Empatiye Dönüş: birden fazlası için tasarım, tasarımın birbirimizle ilişki kurmamızı sağlayan araçlara, platformlara ve arayüzlere sahip olduğu fikrinden yola çıkarak tasarımı “bağlantılı olma” hâline aracılık eden bir unsur olarak görmeyi deniyor. Empati sözcüğünün geçmişten günümüze seyrine bakarak tasarım için hislerle, tesirlerle ve ilişkilerle ilgilenen yeni bir rol hayal etmeyi hedefliyor.

Empatiye Dönüş: birden fazlası için tasarım, yemek masasında bir araya gelmeyi ve paylaşmaya dair diğer gelenekleri coşkuyla kucaklıyor. Masalarla, tencerelerle ve sofra takımlarıyla olduğu kadar sanal gerçeklik gözlükleriyle, dijital para birimleriyle ve çevrimiçi sohbet odalarıyla da ilgilenen Empatiye Dönüş: birden fazlası için tasarım, kataloglamaktan ve sınıflandırmaktan kaçınıyor, mitlere ve ritüellere kucak açıyor.

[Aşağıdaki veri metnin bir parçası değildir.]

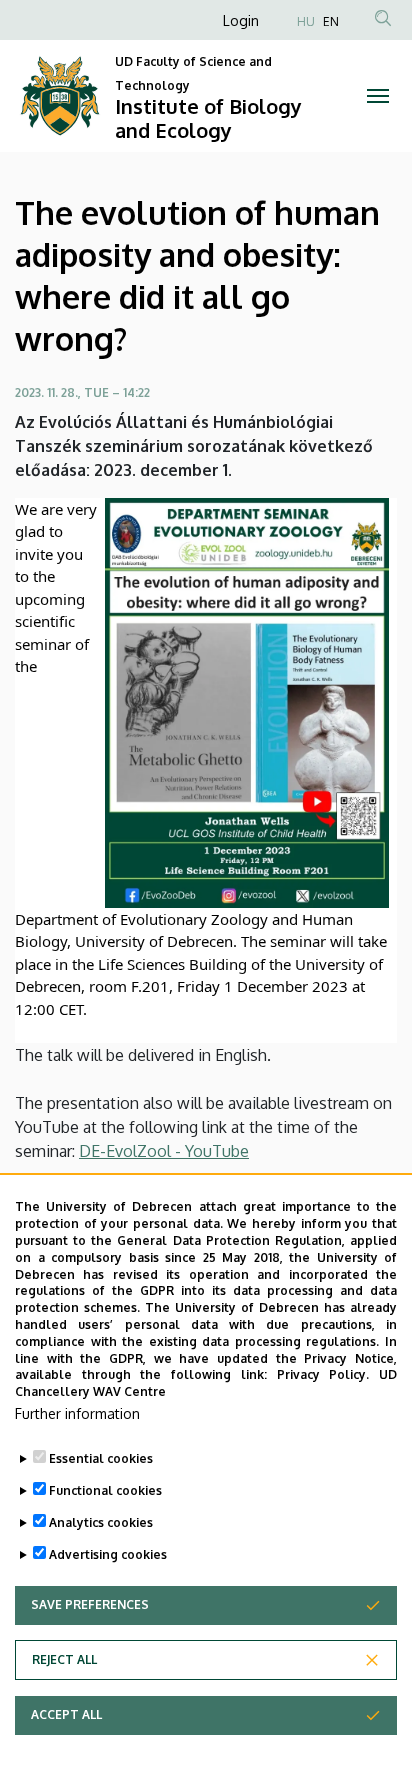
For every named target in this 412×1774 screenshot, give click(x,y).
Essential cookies (101, 1458)
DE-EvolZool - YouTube (164, 1151)
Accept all (66, 1714)
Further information (77, 1413)
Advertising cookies (108, 1554)
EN (331, 21)
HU (306, 21)
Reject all (64, 1659)
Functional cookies (105, 1490)
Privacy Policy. (323, 1374)
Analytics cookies (101, 1522)
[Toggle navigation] (377, 96)
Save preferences (90, 1604)
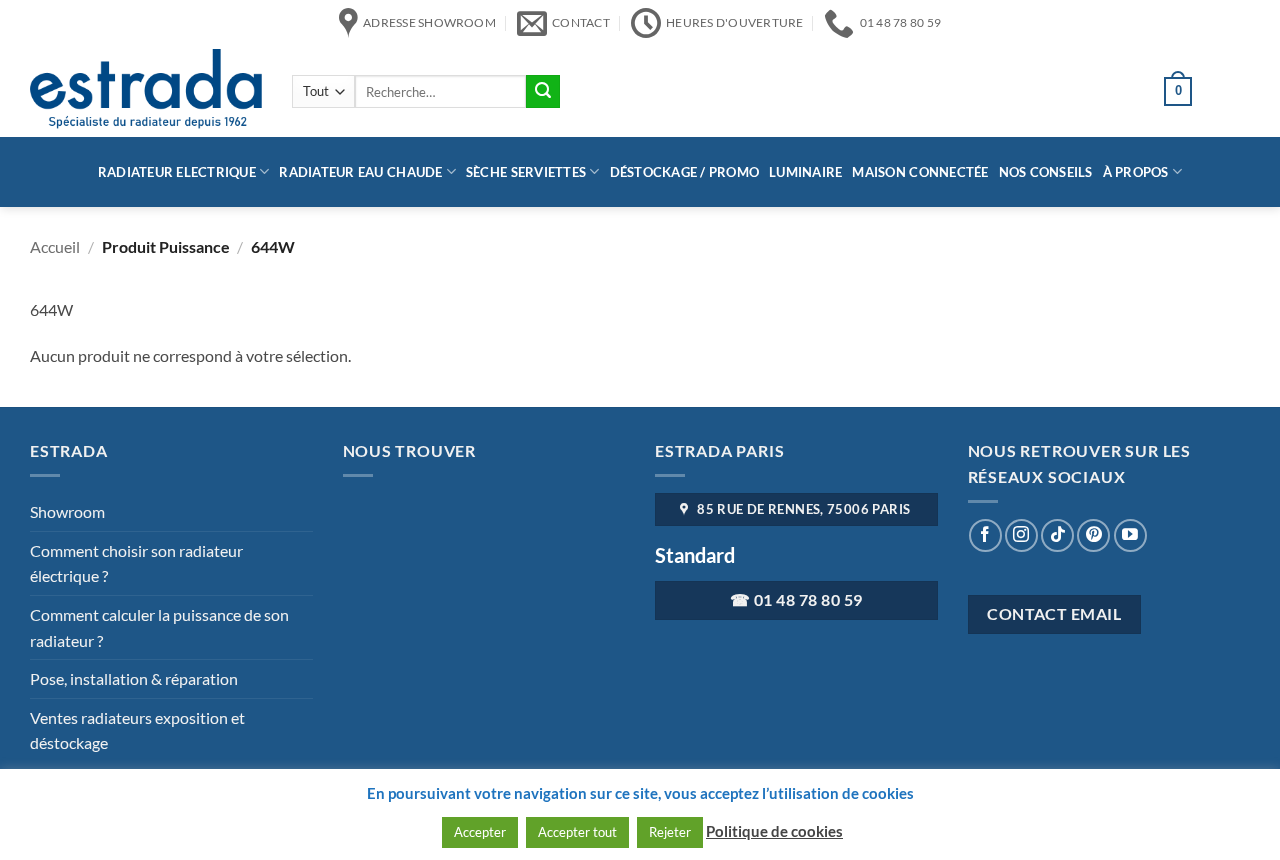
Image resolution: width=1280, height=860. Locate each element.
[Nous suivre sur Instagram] (1021, 535)
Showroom (67, 511)
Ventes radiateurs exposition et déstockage (137, 730)
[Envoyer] (543, 92)
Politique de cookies (774, 831)
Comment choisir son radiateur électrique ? (136, 563)
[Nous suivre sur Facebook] (985, 535)
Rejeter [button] (670, 832)
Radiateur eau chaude (360, 172)
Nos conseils (1046, 172)
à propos (1136, 172)
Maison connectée (920, 172)
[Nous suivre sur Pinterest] (1093, 535)
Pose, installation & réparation (134, 678)
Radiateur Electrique (177, 172)
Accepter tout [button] (577, 832)
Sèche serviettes (526, 172)
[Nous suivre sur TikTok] (1057, 535)
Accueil (55, 246)
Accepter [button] (480, 832)
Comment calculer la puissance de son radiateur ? (159, 627)
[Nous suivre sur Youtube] (1130, 535)
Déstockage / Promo (685, 172)
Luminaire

Bienalin ortaya attığı temel sorulardan bazıları, tasarımın hangi ortak hisleri öne çıkardığına ve bir bakış açısından, bir boyuttan, bir bedenden fazlası için (ve onlardan yola çıkarak) nasıl tasarlayabileceğimize dair. Bienal, bu sorulara empati anlayışımızı tekrar canlandırarak değinmemizi öneriyor.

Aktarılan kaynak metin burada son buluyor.